*Exercise task*. Carry on the kimjang passage below, starting right after its final sentence.

*Passage shown*.
- - -

The comparison is familiar: a vegetable cousin to yogurt’s live cultures, built on cabbage and radish rather than milk. The social piece is measurable as well. People who eat with others more often report higher happiness and stronger support networks. Kimjang is organized around the meal that ends the work.
Modern life introduces friction. Urban apartments shrink balconies and time. Many younger Koreans buy kimchi rather than stage a full day of salting, mixing and packing.
Lee skipped kimjang during a stint in the United States when trusted ingredients were hard to find and shipping felt wasteful. Kim’s family relies on parcels from Korea and careful planning. Park’s family moves the work from city to ancestral town, where know-how and extra hands are available.

- - -

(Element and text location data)
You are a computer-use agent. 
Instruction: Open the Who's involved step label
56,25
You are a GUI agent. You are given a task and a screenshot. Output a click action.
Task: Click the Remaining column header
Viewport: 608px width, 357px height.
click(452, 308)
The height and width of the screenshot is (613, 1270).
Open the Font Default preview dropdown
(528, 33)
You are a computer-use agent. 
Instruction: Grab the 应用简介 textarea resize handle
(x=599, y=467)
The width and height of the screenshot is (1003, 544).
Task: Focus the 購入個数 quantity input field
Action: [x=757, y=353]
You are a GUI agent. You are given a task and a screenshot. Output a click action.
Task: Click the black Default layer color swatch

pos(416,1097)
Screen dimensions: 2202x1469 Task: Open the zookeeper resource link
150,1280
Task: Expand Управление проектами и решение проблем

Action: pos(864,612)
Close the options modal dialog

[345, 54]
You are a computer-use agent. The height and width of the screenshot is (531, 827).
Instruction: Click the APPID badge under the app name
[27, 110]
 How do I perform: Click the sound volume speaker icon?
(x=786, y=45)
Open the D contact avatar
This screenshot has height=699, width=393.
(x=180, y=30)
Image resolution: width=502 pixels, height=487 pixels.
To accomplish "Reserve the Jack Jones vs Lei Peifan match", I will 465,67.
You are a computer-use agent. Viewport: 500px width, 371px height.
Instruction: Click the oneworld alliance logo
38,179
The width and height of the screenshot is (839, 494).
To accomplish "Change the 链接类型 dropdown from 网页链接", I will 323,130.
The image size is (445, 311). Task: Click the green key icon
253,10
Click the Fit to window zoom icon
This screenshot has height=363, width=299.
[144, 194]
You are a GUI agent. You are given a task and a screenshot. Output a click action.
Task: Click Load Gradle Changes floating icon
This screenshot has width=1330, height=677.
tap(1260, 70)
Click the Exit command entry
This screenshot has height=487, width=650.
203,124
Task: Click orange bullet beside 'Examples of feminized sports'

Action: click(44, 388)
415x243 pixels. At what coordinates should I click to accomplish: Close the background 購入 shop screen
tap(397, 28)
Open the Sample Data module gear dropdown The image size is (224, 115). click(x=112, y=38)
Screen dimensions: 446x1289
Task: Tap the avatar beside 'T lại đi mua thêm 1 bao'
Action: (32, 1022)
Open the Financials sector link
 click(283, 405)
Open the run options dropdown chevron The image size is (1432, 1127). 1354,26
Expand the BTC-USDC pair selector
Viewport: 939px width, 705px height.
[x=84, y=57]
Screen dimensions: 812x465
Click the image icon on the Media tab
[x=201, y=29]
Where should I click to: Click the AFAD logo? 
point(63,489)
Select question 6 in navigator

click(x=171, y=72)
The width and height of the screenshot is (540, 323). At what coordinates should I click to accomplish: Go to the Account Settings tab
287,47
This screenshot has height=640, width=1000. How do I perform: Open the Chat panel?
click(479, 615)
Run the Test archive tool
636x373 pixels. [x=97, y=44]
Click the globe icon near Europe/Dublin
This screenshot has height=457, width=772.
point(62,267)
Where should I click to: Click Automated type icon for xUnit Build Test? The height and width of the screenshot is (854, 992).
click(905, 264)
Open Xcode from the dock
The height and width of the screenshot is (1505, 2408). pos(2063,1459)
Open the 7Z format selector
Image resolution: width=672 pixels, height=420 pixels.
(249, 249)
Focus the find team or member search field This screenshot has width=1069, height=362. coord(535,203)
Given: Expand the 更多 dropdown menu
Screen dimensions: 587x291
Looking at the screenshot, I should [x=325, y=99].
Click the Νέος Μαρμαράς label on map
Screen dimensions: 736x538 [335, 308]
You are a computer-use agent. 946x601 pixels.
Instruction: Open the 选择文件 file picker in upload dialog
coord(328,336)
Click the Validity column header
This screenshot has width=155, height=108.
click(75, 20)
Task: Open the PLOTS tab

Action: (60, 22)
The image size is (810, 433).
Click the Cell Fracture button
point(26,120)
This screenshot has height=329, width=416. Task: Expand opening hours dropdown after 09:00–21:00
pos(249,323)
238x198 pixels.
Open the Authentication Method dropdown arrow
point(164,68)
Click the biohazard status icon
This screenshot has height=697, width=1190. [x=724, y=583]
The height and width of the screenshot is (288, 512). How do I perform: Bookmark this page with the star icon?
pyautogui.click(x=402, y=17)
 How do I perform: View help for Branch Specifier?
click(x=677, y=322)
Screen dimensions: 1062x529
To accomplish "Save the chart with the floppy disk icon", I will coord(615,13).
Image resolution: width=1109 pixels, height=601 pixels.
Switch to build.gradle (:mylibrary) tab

- - -

*Response*.
Even within single neighborhoods, rules diverge. One home cook uses shrimp sauce only. Another swears by anchovy and nothing else. Some families skip extra vegetables and trust chili alone. Lee recalls elders tucking pieces of hairtail into the leaves. Kim’s family prefers brightness and crunch with radish, chives and scallions. Variation is how techniques travel across regions, generations and apartments of different sizes.
Storage links tradition to city life. Lee lets the jars begin for a day at cool room temperature, then moves them to a dedicated kimchi refrigerator. Most households hold kimchi just above freezing, roughly minus one to six degrees Celsius, which slows souring and preserves texture. The appliance turns a village habit into an apartment routine and gives families a measure of control that once depended on buried crocks and weather.
Use ingredients you trust. Make enough to share. Write down what worked so next winter goes faster.